The Python Class Checklist

Thomas J. Kennedy

Contents:

1 Overview

The class checklist can be though of as a set of emergent properties (or, if you think as the table as a single entity, an emergent property). Let us start with a comparison of C++, Java, Python, and Rust. There is quite a bit of information in the table.
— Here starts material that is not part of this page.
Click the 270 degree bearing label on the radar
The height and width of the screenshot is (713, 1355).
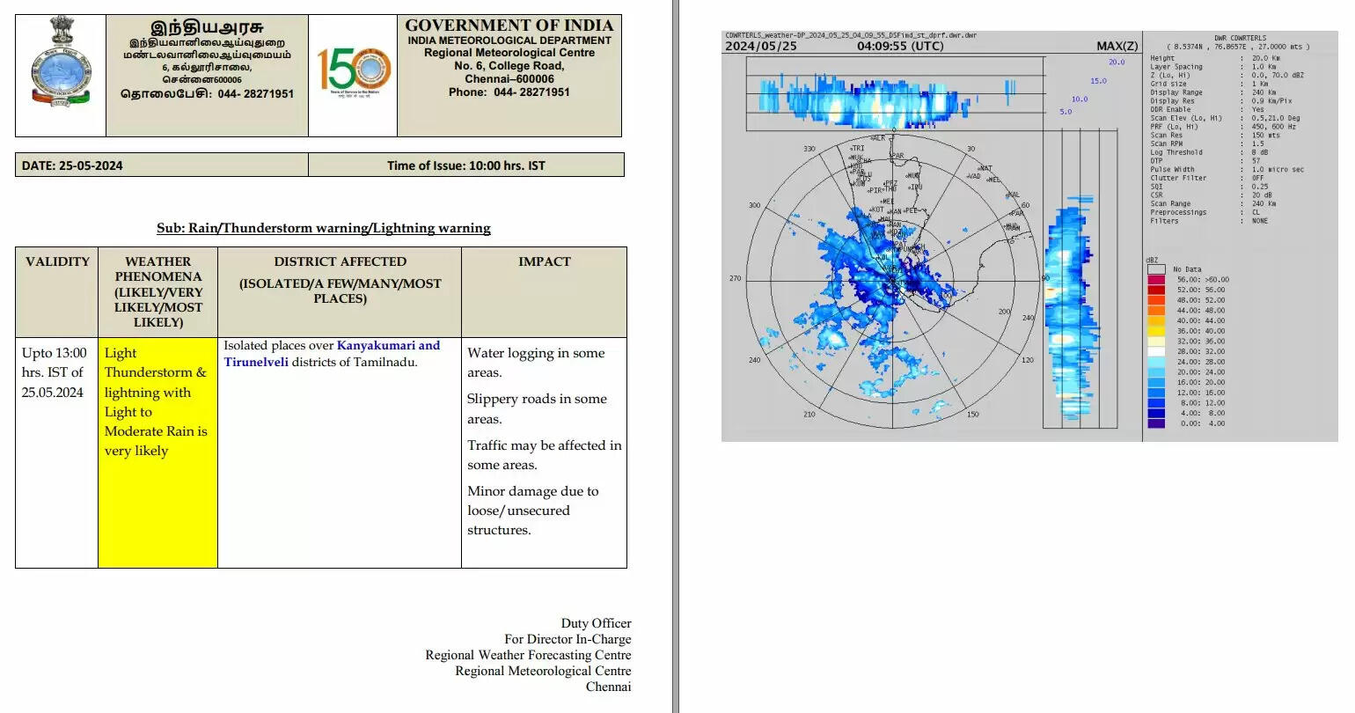click(736, 278)
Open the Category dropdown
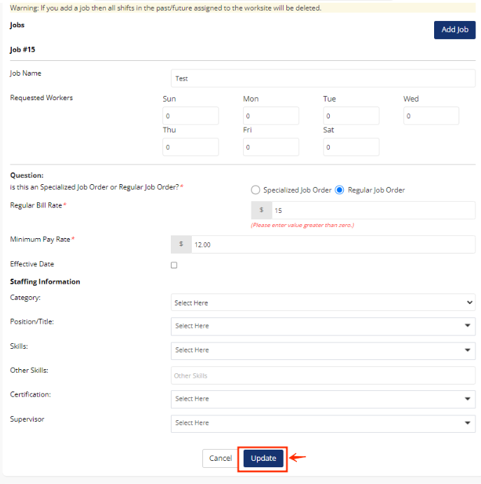The height and width of the screenshot is (484, 481). (x=323, y=303)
Focus on the Python column.

C++ Java Python 3 Rust
Default Constructor Default Constructor __init__ new() or Default trait
Copy Constructor clone and/or Copy Constructor __deepcopy__ Clone trait
Destructor
finalize (deprecated/discouraged) __del__ Drop trait
Assignment Operator (=)
Accessors (Getters) Accessors (Getters) Accessors (@property) Accessors (Getters)
Mutators (Setters) Mutators (Setters) Setters (@attribute.setter) Mutators (setters)
Swap
Logical Equivalence Operator (==) equals __eq__ std::cmp::PartialEq trait
Less-Than / Comes-Before Operator (<) hashCode __hash__ std::cmp::PartialOrd trait
std::hash (actual hashing) hashCode __hash__ std::hash::Hash trait
Stream Insertion Operator (<<) toString __str__ std::fmt::Display trait
__repr__ std::fmt::Debug trait
begin() and end() iterator __iter__ iter() and iter_mut()

For this discussion… we will focus on the Python column (since our focus is on learning Python). However, the Python Class Checklist emerges out of how object-oriented code is written (e.g., needing to compare two user-defined objects).

2 Reducing Scope

Let is extract the Python column from the table…

Python 3
__init__
__deepcopy__
 
__del__
 
Accessors (@property)
Setters (@attribute.setter)
 
__eq__
__hash__
__hash__
__str__
__repr__
__iter__

Let us also remove the empty rows (along with the duplicated __hash__)…

Python 3
__init__
__deepcopy__
__del__
Accessors (@property)
Setters (@attribute.setter)
__eq__
__hash__
__str__
__repr__
__iter__

That is a bit more manageable… even if it is still as clear as mud.

3 Adding Some Clarity

Let us add a brief description column.

Description Python 3
Create a “default” or “empty” object __init__
Create an identical (yet distinct) copy of an object __deepcopy__
Define resources that need to be “closed” before deallocation __del__
Access a pseudo-private data member Accessors (@property)
Update a pseudo-private data member Setters (@attribute.setter)
Compare two objects __eq__
Compute a number that can be used to store an object in a dict or set __hash__
Generate a human readable string for output __str__
Generate a string for debugging output __repr__
Allow access to entries in a collection __iter__

The biggest mistake one can make is to say… I must include all of these in my class. This is a checklist… every item must be considered based on the nature of the class to be implemented.

Note that __init__ defines how to initialize an object after __new__ has actually created the object. In this course (at least for now)… we will ignore __new__. It is one of those functions that you usually should not define.

4 Private, Public, and Dunder

While there is no true private in Python, name mangling through dunder names is constantly abused to fake it, e.g.,

class Point:
    def __init__():

        self.__x = 0
        self.__y = 0

def main():

    pnt = Point()

    print(pnt.x)
    pnt._Point__x = 1

 
if __name__ == "__main__":
    main()

Note that the reason for name mangling is to avoid naming collisions (e.g., between base and derived classes, especially when multiple inheritance is involved).